Enseignant à la Louvain School of Management – UCLouvain, Nicolas Lambert publie «Le marketing peut-il sauver le monde?» aux éditions Racine. Le vécu de l’auteur, des schémas, des codes QR enrichissent cet essai.
L’ancien PDG de l’ONG Fairtrade Belgium, le label qui garantit un commerce équitable, explore les points de tension entre marketing et développement durable. Questionne les entreprises et les spécialistes des actions pour prévoir, stimuler les besoins des consommateurs. «Comment envisager le marketing différemment pour qu’il soit moteur d’un développement plus harmonieux de la société?», leur demande-t-il.
Selon Nicolas Lambert, «le marketing, s’il ose se remettre fondamentalement en question, peut être une des forces qui nous conduit vers un monde meilleur.»
Réfléchir sur les fondamentaux du marketing
«On adore clouer le marketing au pilori, mais on file acheter ses produits à la première occasion», observe l’ingénieur de gestion qui a commencé sa carrière dans des multinationales. «Je reste dans mon identité, un homme de marketing. À tel point que je l’enseigne depuis plus de 10 ans comme activité complémentaire. L’occasion de réfléchir aux fondamentaux de cette discipline. Et d’interpeller les étudiants sur ses aspects éthiques.»
Que reproche-t-on au marketing? «Simplement de nous faire consommer trop et de nous faire consommer mal. Trop pour les limites de la planète. Mal par l’impact des produits que nous consommons. Nous dévoyant de plaisirs plus simples et nous amenant à nous tuer au travail pour courir derrière des chimères.»
Le bien-être à long terme
En Belgique, 49,3% des adultes étaient en surpoids selon l’enquête 2018 de Sciensano. Pour l’animateur d’un groupe de réflexion à la Belgian Association of Marketing, «il y a donc une réelle responsabilité dans le chef des responsables du marketing pour savoir quels besoins on va remplir, voire stimuler. Et on arrive très vite à se poser des questions éthiques.»

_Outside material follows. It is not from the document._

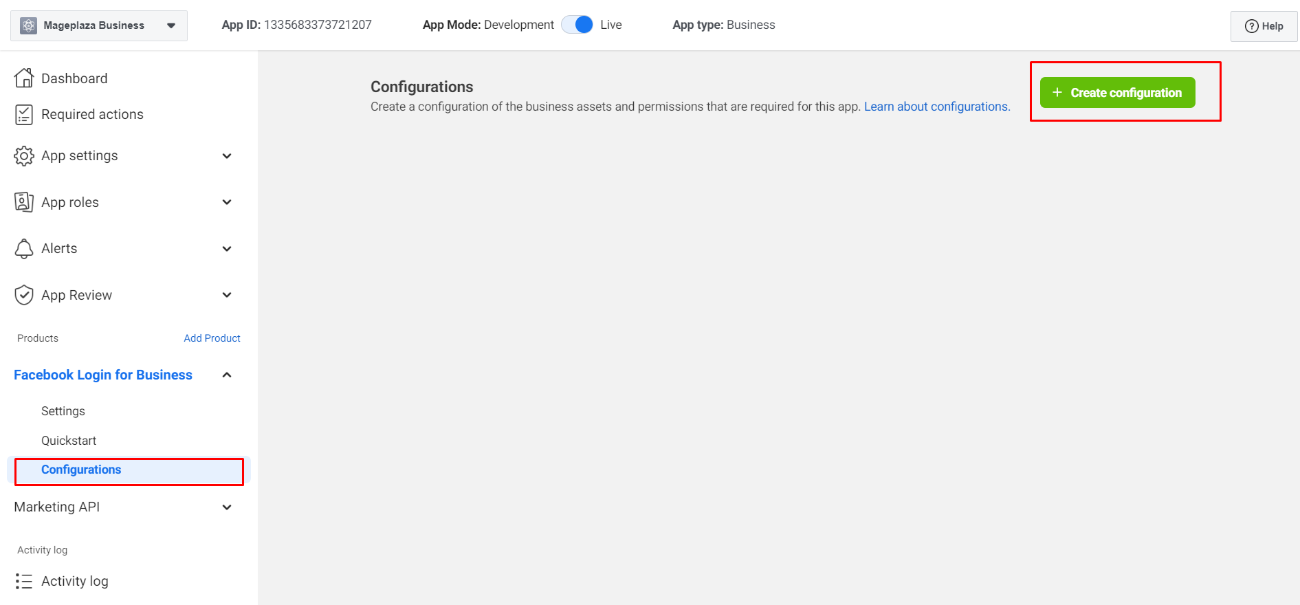
Task: Collapse Facebook Login for Business section
Action: coord(227,375)
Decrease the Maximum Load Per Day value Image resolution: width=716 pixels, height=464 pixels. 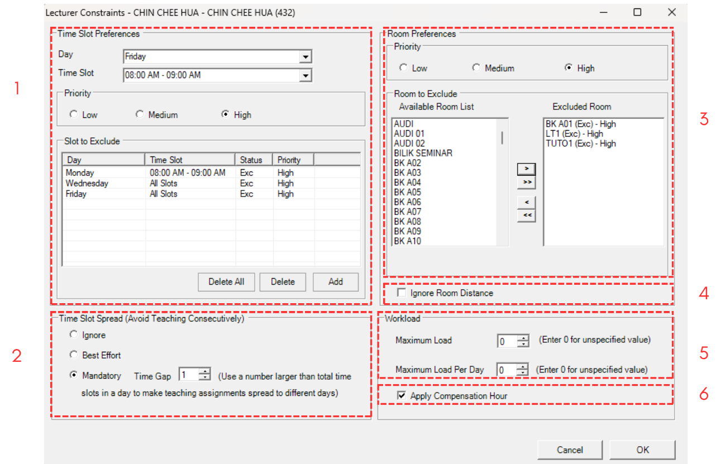coord(523,372)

«Le risque est de tomber dans les travers reprochés au marketing. À savoir une forme de stimulation des plus bas instincts humains dans le seul objectif d’augmenter les profits financiers à court terme. Il ne suffit pas de trouver un besoin à satisfaire, encore faut-il avoir en tête le bien-être à long terme des consommateurs. Cela induit une notion de jugement, forcément subjective. Mais ce n’est pas parce que c’est difficile qu’il ne faut pas, au minimum, tenter d’y parvenir.»
Des portefeuilles sur pattes
Le «marketing bienveillant» s’oppose au «marketing prédateur» qui voit la clientèle comme «des portefeuilles sur pattes».

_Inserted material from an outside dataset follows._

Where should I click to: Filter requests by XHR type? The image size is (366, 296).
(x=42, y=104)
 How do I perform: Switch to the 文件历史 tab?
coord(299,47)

«J’ai travaillé dans deux brasseries», raconte Nicolas Lambert. «Dans l’une, il était formellement interdit aux vendeurs de proposer des verres de 25cl à la place des verres standards de 33cl. Or, les cafetiers belges étaient demandeurs et certains consommateurs aussi. D’autre part, d’un point de vue responsabilité sociétale, proposer une alternative qui permettait de consommer moins d’alcool avait tout son sens. Mais la crainte était que cela engendre une diminution du volume vendu. Voici un exemple de marketing prédateur, mettant en avant le seul bénéfice à court terme de l’entreprise par rapport aux besoins et au bien-être du consommateur.»
Chez Fairtrade… «Certains de nos partenaires historiques étaient animés d’une très forte motivation pour le développement durable, particulièrement la notion d’équité pour les producteurs agricoles. Ils avaient donc tendance à mettre fortement en avant ces notions dans le positionnement de leurs produits. Cela nous faisait très plaisir mais je leur disais parfois que les gens achetaient avant tout du café ou du chocolat, avant d’acheter de l’éthique. Le risque est de limiter l’appel de ces produits à une niche de consommateurs très avertis au niveau du développement durable… Et, par-là, de limiter leur impact réel sur la planète et les communautés.»
Réinventer le modèle économique
Selon une étude 2020 de Fairtrade Belgium, c’est le prix qui fait barrière à l’achat de plus d’aliments durables.
«D’où la nécessité d’avoir recours à l’artifice du commerce équitable», juge le consultant indépendant. «Phénomène malheureusement nécessaire, mais qui ne devrait pas exister si la valeur se distribuait équitablement, grâce à la main invisible du marché. Une question à se poser donc, dans le cadre d’un marketing bienveillant et durable, est de savoir si la valeur est justement distribuée entre l’entreprise, ses clients, ses fournisseurs… Et la planète!»
Nicolas Lambert conclut que «notre modèle économique est à bout de souffle. Et doit être réinventé pour devenir compatible avec les capacités de la planète et la soif de justice de ceux qui l’habitent».